La sindrome della strega

Funziona esattamente come quella del salvatore o quella della crocerossina e ridotta in sintesi dice: “Io ti salverò”… da te stesso e dal fosso dove ti sei lanciato da solo…

Quando ho iniziato a studiare la magia, in realtà come molti non avevo capito bene come funzionasse e le mie amiche mi chiedevano spesso incantesimi (soprattutto per far innamorare qualcuno o lasciare talaltro), non ne ha mai funzionato nessuno (grazie al cielo) anche se io mi chiedevo il perché!

Ci ho messo un po’ a capire come funziona l’energia, non mi era molto chiaro che una cosa desiderata da un altra persona, per me non era  una motivazione abbastanza forte a muovere la mia energia; l’universo cercava di farmi capire che se IO voglio una cosa, IO mi devo muovere per andarmela a prendere, nessun altro sulla faccia della terra sarà mai così interessato da muovere l’energia dell’universo per una cosa che non lo tocca direttamente!

Molte persone quando si avvicinano ad un percorso spirituale o di crescita interiore, che sia una religione o un percorso di terapia in realtà non fa nessuna differenza e iniziano a vedere dei risultati su di se, cercano di aiutare chi sta loro vicino ad uscire dai propri problemi, con ottime intenzioni e spesso scarsissimi risultati; perché chi inizia un percorso di solito è spinto da una forte motivazione personale, chi non inizia affatto spesso lo fa perché ha paura delle conseguenze…le conseguenze di cui parlo non sono ovviamente catastrofiche, ma bisogna mettere in conto che fare dei cambiamenti importanti nella propria vita ha sempre delle ripercussioni in ogni aspetto della nostra esistenza, quindi occuparsi di quella degli altri diventa molto più facile e meno pericoloso!

In questo modo, dietro la finta faccia dell’altruismo troviamo sempre l’ennesimo caso disperato da salvare e che assolutamente ci impedisce di occuparci di noi stessi…è come essere un pescatore che passa la propria vita a pescare per gli altri! Meglio organizzare un bel corso di pesca e rendete tutti capaci di pescare da soli.

La trappola della super strega è sempre dietro l’angolo, per tutti è facile cadere nella botola lasciata aperta dall’ego personale; a chiunque fa piacere sentirsi apprezzato, e diventare il punto di riferimento per qualcuno in difficoltà è una tentazione davvero potente, avere il proprio momento di celebrità o sentirsi indispensabili, che meraviglia! Nessuno li può capire come noi, nessuno sa esattamente quanto hanno bisogno di conforto e della nostra infinita e costante presenza!
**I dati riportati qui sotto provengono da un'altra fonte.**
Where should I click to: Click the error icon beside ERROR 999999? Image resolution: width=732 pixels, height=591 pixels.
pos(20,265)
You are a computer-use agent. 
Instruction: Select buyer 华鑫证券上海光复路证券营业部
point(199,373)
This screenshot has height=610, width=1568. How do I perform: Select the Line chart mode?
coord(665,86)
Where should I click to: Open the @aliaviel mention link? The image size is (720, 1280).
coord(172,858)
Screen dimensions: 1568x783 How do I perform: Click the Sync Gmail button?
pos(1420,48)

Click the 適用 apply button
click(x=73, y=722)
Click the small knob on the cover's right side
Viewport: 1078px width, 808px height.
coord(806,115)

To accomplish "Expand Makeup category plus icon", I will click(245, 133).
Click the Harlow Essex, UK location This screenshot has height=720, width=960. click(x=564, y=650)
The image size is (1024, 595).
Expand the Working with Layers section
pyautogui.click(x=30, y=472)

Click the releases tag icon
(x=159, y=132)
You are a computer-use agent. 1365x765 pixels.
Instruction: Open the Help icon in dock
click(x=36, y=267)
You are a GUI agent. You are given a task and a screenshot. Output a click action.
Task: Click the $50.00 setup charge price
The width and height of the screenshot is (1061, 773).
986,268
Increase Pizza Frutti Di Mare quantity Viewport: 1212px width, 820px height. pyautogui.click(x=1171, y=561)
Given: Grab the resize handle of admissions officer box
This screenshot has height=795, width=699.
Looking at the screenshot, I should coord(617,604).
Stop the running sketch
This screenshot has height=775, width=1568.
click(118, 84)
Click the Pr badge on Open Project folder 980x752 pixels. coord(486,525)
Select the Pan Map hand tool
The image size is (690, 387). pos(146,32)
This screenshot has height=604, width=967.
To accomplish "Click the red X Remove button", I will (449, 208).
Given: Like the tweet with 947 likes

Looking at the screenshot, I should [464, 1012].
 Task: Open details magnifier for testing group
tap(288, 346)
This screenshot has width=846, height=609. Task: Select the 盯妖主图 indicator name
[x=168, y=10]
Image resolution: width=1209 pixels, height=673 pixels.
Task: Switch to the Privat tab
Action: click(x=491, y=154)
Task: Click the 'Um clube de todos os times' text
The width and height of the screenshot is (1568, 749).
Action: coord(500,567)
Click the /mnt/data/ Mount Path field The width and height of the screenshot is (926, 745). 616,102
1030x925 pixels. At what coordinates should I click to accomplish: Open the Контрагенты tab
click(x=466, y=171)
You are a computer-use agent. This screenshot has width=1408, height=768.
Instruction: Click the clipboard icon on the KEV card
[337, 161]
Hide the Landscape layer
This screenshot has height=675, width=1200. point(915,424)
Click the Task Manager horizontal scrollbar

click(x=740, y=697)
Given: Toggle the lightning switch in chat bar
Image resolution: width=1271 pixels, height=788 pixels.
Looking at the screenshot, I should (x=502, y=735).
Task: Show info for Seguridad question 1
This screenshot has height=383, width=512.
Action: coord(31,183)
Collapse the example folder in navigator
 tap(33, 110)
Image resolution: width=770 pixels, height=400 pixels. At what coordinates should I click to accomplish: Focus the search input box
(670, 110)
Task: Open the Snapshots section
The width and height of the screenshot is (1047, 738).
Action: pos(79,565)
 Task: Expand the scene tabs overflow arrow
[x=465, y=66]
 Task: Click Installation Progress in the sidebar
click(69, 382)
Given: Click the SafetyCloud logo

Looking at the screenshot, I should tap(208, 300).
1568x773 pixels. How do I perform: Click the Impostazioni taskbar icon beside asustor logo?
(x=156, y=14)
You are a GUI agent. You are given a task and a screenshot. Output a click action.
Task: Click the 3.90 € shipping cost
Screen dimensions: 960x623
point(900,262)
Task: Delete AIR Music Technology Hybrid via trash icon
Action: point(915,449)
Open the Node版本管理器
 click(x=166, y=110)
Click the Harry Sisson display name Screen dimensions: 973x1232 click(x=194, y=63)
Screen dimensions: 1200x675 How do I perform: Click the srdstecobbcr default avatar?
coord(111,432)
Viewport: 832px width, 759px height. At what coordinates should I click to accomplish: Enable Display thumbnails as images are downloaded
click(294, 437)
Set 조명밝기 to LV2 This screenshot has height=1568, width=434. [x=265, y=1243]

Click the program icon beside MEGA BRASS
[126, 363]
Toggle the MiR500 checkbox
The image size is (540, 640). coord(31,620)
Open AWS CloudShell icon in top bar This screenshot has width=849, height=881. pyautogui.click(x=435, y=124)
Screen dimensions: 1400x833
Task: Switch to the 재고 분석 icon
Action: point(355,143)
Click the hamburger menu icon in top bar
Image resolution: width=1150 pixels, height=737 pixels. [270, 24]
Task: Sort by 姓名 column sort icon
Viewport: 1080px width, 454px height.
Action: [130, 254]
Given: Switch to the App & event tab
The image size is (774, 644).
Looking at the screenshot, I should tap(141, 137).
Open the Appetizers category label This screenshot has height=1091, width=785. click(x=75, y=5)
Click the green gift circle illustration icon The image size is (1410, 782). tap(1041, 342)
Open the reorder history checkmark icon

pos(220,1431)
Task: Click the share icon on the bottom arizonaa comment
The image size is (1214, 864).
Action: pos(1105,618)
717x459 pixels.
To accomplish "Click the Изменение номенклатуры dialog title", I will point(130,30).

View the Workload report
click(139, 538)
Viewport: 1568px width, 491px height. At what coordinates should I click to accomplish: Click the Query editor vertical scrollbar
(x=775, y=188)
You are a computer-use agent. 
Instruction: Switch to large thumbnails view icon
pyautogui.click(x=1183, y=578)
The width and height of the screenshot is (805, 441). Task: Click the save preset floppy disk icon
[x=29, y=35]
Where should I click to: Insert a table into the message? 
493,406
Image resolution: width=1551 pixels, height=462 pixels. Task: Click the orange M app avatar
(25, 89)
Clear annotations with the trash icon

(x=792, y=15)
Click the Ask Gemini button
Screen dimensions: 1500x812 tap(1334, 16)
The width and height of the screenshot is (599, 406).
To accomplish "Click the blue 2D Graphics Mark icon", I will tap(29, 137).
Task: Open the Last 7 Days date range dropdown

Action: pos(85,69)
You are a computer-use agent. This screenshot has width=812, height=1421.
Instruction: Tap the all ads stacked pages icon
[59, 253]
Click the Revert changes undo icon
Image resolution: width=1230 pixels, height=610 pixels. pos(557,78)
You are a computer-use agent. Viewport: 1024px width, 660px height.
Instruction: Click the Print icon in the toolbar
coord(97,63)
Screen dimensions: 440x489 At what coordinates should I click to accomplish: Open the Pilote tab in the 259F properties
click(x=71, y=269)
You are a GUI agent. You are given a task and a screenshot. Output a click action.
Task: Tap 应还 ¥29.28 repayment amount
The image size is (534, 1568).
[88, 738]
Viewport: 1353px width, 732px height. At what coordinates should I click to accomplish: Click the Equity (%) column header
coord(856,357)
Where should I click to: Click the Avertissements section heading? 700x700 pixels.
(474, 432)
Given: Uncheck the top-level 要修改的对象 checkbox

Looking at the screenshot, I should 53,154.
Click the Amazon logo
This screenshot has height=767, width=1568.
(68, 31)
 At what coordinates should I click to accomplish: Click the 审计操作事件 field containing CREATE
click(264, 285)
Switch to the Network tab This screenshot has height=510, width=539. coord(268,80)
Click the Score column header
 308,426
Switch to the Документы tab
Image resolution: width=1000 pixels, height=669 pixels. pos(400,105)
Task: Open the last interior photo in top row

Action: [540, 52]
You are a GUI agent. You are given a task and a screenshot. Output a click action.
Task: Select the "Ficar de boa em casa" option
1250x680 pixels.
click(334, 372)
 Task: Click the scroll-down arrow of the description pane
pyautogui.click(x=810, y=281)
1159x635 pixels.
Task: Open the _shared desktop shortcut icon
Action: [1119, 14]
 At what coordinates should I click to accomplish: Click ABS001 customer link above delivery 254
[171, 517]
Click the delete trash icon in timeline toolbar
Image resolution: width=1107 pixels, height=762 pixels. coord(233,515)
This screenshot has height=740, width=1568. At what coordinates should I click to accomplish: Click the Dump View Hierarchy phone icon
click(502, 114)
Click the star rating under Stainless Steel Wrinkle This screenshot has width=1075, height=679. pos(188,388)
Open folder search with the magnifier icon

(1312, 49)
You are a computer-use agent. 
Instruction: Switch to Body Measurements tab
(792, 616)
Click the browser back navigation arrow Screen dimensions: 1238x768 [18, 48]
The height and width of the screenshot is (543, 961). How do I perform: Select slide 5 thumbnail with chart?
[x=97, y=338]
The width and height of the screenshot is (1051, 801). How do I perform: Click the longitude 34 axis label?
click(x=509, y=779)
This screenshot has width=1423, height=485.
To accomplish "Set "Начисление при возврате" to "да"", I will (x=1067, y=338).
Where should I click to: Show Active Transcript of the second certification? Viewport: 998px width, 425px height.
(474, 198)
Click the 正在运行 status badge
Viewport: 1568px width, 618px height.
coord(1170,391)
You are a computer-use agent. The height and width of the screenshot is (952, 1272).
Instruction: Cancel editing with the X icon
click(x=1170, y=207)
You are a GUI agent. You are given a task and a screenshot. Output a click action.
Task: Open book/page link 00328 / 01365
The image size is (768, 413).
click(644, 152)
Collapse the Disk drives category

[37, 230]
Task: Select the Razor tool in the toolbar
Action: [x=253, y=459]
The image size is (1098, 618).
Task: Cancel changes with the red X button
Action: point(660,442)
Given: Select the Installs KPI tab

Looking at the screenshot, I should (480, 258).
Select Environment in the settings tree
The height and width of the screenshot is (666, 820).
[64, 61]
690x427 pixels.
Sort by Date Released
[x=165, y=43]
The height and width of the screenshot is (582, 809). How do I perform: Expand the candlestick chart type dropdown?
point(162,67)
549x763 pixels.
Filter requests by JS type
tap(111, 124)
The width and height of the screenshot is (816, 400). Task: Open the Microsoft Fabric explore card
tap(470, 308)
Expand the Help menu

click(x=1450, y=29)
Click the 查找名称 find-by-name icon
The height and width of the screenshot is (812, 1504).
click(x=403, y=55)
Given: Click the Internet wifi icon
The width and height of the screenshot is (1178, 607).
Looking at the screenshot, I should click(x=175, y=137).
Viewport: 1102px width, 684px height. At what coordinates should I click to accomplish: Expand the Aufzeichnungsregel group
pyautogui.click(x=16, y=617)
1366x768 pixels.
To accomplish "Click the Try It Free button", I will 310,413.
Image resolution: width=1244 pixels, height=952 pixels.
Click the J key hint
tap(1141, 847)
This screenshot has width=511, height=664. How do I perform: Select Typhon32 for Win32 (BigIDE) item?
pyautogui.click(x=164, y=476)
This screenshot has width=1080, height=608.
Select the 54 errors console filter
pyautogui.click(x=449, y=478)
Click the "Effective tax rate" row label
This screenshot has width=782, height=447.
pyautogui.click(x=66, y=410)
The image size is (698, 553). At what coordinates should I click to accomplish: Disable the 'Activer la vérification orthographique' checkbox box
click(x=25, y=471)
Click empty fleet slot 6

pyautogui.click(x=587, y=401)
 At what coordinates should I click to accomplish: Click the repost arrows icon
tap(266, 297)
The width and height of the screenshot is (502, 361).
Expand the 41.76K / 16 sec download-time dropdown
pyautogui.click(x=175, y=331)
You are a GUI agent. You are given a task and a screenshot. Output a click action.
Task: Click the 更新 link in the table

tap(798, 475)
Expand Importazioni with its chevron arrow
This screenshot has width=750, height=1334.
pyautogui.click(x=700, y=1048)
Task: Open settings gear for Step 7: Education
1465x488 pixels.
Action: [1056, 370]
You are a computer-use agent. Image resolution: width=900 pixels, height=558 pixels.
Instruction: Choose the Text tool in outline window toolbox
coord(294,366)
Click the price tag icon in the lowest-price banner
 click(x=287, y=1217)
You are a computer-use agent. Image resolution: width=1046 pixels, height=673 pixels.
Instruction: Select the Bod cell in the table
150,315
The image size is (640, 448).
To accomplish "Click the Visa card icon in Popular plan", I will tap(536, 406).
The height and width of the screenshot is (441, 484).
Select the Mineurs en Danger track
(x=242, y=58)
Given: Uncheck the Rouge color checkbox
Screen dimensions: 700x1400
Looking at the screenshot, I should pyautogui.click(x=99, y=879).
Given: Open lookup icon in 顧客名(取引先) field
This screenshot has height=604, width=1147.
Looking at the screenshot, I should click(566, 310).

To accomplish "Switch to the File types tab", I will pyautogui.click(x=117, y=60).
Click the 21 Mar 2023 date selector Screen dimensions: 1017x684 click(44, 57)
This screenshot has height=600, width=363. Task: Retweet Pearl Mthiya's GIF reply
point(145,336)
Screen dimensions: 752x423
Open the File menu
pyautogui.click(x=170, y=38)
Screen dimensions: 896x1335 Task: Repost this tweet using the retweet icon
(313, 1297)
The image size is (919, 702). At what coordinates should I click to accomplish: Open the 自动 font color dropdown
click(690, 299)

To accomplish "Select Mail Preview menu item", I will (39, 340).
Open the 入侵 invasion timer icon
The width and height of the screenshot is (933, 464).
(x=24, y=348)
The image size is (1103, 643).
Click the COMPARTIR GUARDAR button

Quanto può essere pericoloso creare una relazione di co-dipendenza, in cui spesso il salvatore fa più danni di quanti ne farebbe se lasciasse cadere l’altro e gli insegnasse a rialzarsi da solo anziché stare tutto il giorno a vedere se cade per essere li a rialzarlo? La mia di oggi è semantica terapeutica, me ne rendo conto, ma anche in magia (soprattutto per quanto riguarda la lettura delle carte) non siamo esenti da questo pericolo, in fondo anche se streghe siamo esseri umani!